In the transcriptome of B. minax, unigenes were annotated using blastx against the NCBI non-redundant (nr) sequences with e < 1e-5. Candidate unigenes encoding putative BminORs were selected according to the annotation result. Based on the transcriptomes and RT-PCR results (unpublished), The sequences of the three BminORs (BminOR3, BminOR12 and BminOR16) were selected. The open-reading frames (ORFs) of the three BminORs were cloned using specific primers (Table 1). PCR reaction of 25 μL contained 12.5 μL 2 × PrimeSTAR Mix, 1 μL cDNA template, 1 μL of upstream and downstream primers (10 μM), ddH₂O 9.5 μL. PCR reactions were performed under the following conditions: 98°C for 3 min; 35 cycles of 98°C for 10 s, 55°C for 15 s, 72°C for 90 s; 72°C for 10 min. PCR amplification products were purified by 1.0% agarose gels, and ligated with the pEASY-Blunt vector (TransGenBiotech, China), and sequenced by BGI (Beijing, China). Amino acid sequences (BminOR3, BminOR12 and BminOR16) along with 62 ORs from D. melanogaster (Clyne et al., 1999; Gao and Chess, 1999), 50 ORs from Calliphora stygia (Leitch et al., 2015), 85 ORs from Musca domestica (Scott et al., 2014), and 65 ORs from Bactrocera dorsalis (genome: assembly ASM78921v2) were used to construct a phylogenetic tree by RaxML version 8 with the Jones-Taylor-Thornton amino acid substitution model (JTT). Node support was assessed using a bootstrap method based on 1000 replicates (Cao et al., 2014).
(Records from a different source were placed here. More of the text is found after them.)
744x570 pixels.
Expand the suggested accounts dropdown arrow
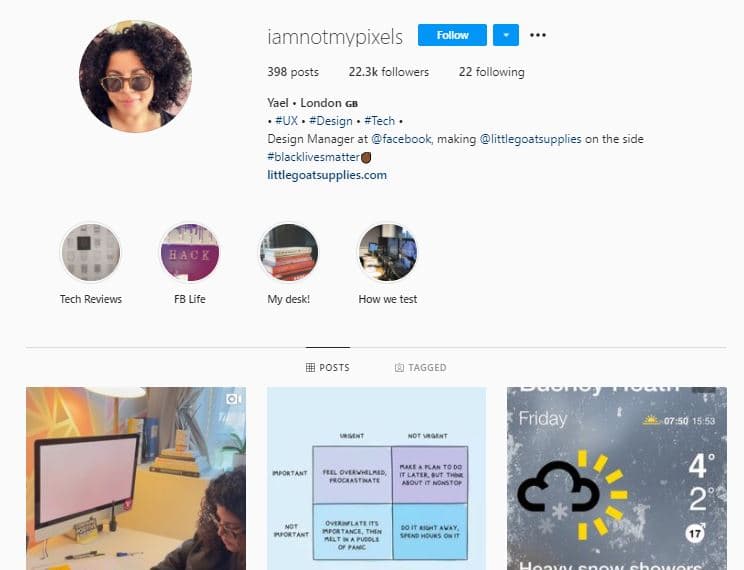click(x=506, y=35)
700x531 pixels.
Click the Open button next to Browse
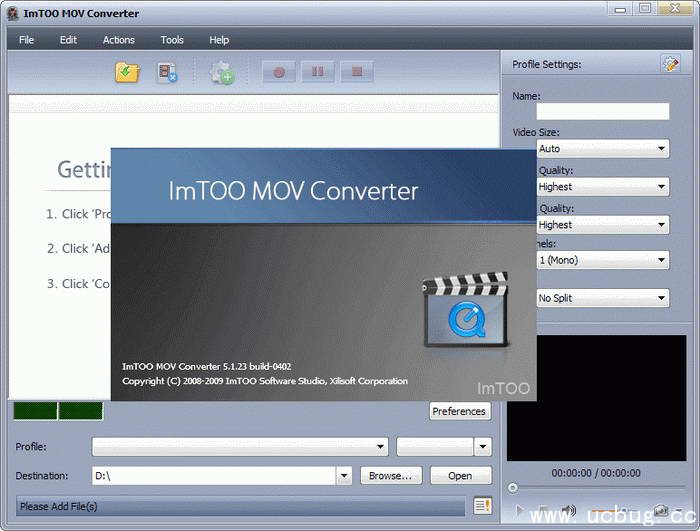460,476
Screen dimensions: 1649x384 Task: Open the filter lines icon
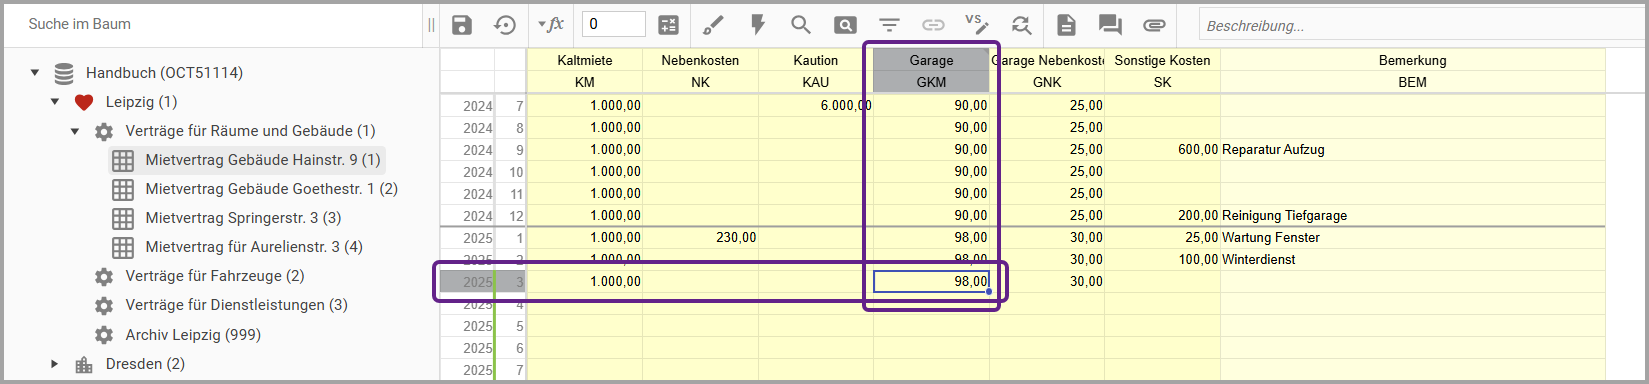point(889,25)
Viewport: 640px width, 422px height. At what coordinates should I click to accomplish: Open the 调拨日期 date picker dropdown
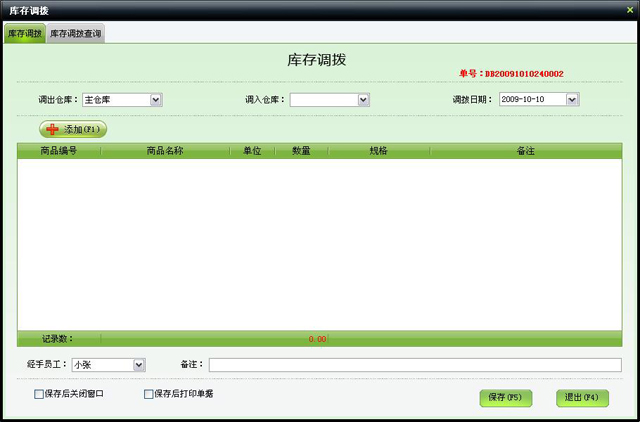(572, 99)
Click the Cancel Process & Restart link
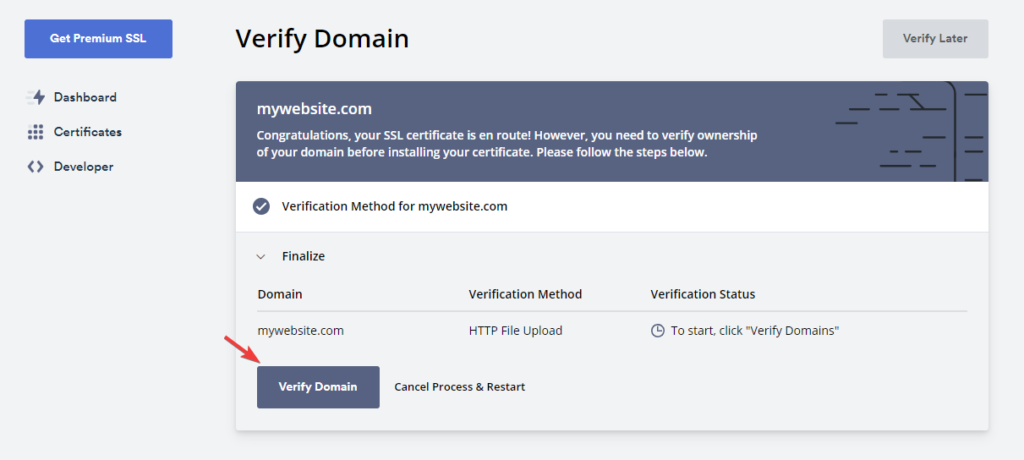1024x460 pixels. coord(460,387)
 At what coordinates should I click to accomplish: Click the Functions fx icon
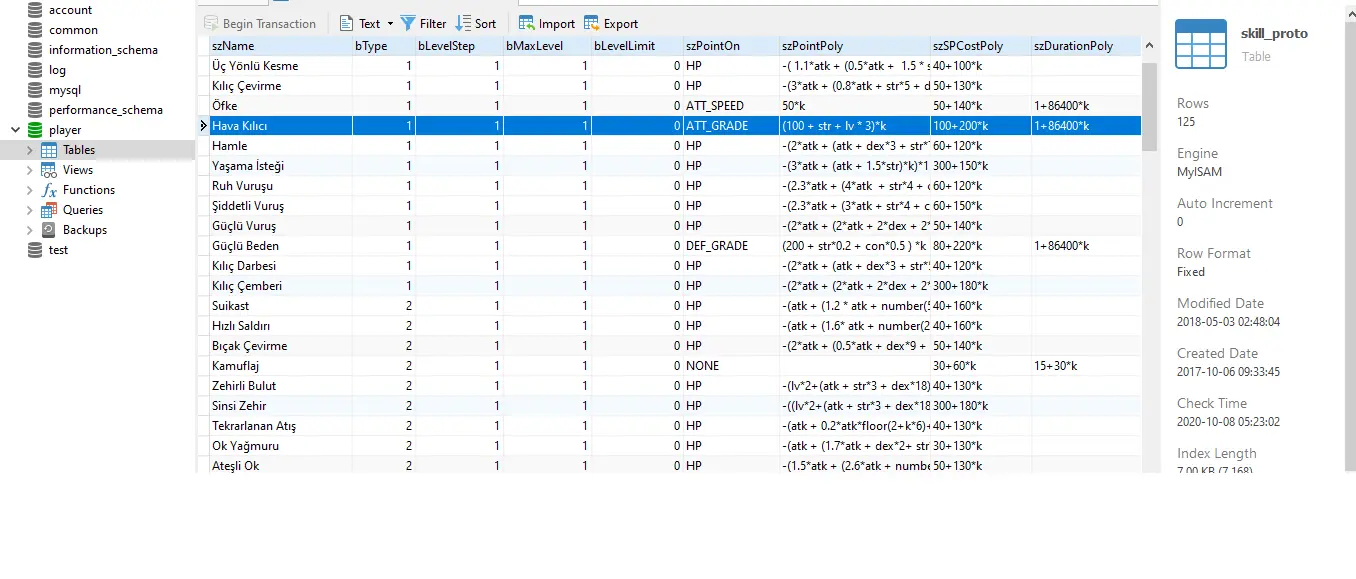coord(49,190)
Expression Profiles of the Three Odorant Receptors

Total RNA was extracted from the antennae (A), legs (L), heads without antennae (H), thoraxes (T), and abdomens (Ab) by Trizol Reagent (Invitrogen, Carlsbad, CA, United States). The first single-strand cDNA synthesis was performed according to the methods described above. The housekeeping gene BminActin (GenBank: MT130776) was used as control. Primers were designed using the Primer 5 software (PREMIER Biosoft International) and the sequences are available in Table 1. PCR reaction of 20 μL contained 8 μL ddH2O 10 μL 2 × EasyTaq PCR SuperMix (+ dye), 0.5 μL reverse primer (10 μM), 0.5 μL forward primer (10 μM), and 1 μL cDNA. PCR reactions were carried out under the following conditions: 94°C for 3 min; followed by 28 cycles of 94°C for 30 s, 55°C for 40 s, and 72°C for 60 s; then 72°C for 10 min. PCR amplification products were purified by 2.0% agarose gels. The experiment was repeated three times with independent RNA samples.

Plant Volatile Compounds

The 44 plant volatiles used in the experiment were purchased from Sigma-Aldrich (purity ≥ 95%, Co. St. Louis, MO, United States), as shown in Table 2. First, prepare a 1M stock solutions in dimethyl sulfoxide (DMSO) and store in −20°C for use. Prior to the experiment, the stock solutions were diluted to a concentration of 10^–4 M using a 1 × Ringer’s buffer (96 mM NaCl, 0.8 mM CaCl₂, 2 mM KCl, 5 mM MgCl₂ and 5 mM HEPES, pH 7.6). In order to ensure the reliability of the experimental results, the odor samples used in the experiments were formulated freshly.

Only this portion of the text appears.